Por que olharam fixamente para 1975? (Parte II)

Na primeira parte do artigo “Por Que Olharam Fixamente Para 1975?” foram abordados o contexto histórico sobre 1975, que segundo o livro “Vida Eterna – Na Liberdade dos Filhos de Deus” (Torre de Vigia, 1966) naquele ano completaria 6.000 anos de história humana na Terra. Também foi abordado que as testemunhas individualmente não nutriram esperança sobre 1975 baseando-se em interpretações particulares ou em premissas erradas, porém, diversas publicações da Torre de Vigia foram “mais taxativas do que realmente deveriam” como veremos também adiante.

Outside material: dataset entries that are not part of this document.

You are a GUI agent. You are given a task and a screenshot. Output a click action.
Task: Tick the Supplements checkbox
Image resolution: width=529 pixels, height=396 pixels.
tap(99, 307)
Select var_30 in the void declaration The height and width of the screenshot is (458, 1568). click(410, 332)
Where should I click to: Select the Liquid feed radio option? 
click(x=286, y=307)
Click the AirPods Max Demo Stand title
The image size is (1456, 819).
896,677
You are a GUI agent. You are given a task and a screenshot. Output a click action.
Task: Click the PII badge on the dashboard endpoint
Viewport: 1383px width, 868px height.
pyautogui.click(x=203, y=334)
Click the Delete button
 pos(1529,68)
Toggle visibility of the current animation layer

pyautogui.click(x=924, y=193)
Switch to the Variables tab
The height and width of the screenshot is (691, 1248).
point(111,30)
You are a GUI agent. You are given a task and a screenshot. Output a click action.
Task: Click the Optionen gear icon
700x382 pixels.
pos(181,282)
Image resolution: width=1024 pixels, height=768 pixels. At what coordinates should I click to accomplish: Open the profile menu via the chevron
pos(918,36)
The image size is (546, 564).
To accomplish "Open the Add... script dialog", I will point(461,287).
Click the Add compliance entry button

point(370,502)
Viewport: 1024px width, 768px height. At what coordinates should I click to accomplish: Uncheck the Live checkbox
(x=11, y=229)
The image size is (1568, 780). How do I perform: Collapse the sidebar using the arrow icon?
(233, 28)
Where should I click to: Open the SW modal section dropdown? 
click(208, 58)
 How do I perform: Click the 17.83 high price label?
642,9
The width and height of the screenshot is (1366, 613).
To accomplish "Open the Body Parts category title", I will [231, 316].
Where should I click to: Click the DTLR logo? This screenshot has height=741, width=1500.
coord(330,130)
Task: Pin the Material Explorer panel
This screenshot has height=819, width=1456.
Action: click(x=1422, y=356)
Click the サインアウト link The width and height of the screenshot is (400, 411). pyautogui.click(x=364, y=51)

Não acalenta isso nosso coração?”

A publicação “Nosso Ministério do Reino”, na época de circulação interna e hoje disponível no site oficial do movimento, existe uma declaração muito citada a respeito de 1975, veja:


Sim, desde meados de 1973, tem havido novos auges de pioneiros em cada mês... Não acalenta isso nosso coração? Receberam-se notícias a respeito de irmãos que venderam sua casa e propriedade e que planejam passar o resto dos seus dias neste velho sistema de coisas empenhados no serviço de pioneiro. Este é certamente um modo excelente de passar o pouco tempo que resta antes de findar o mundo iníquo. — 1 João 2:17.” – “Como usa sua vida?” em Nosso Ministério do Reino de julho de 1974, p. 3-4.


De fato, apesar do extremismo das testemunhas que venderam suas próprias casas e propriedades, sabe-se que independente de 1975, se dá grande ênfase nas publicações e reuniões das testemunhas ao conselho de viver duma maneira simples para se ter mais tempo na pregação, e desapegado as coisas deste mundo. Porém, existe um detalhe: viver de maneira simples não significa vender sua própria casa e propriedades tendo em vista “o fim”, sendo que não se sabia quando este “o fim” chegaria. Seria uma imprudência e tolice!

Olhe por esta perspectiva: por que não há relatos de testemunhas que venderam suas propriedades antes da década de 70? Por que auges miraculosos de pioneiros apenas perto de 1975? Tudo foi resultado da importância dada tanto a década de 70 como ao ano de 1975, como visto na primeira parte deste artigo.




Restam menos de 90 meses”

Em outra edição de “Nosso Ministério do Reino” nos mostra o quanto se incutia veladamente uma certa importância de 1975 e a relação disto com “o fim”, queira ver:


Em vista do curto período de tempo que resta, desejamos fazer isso tão amiúde quanto as circunstâncias o permitam. Apenas pensem, irmãos, restam menos de noventa meses até que se completem os 6.000 anos da existência do homem na terra.”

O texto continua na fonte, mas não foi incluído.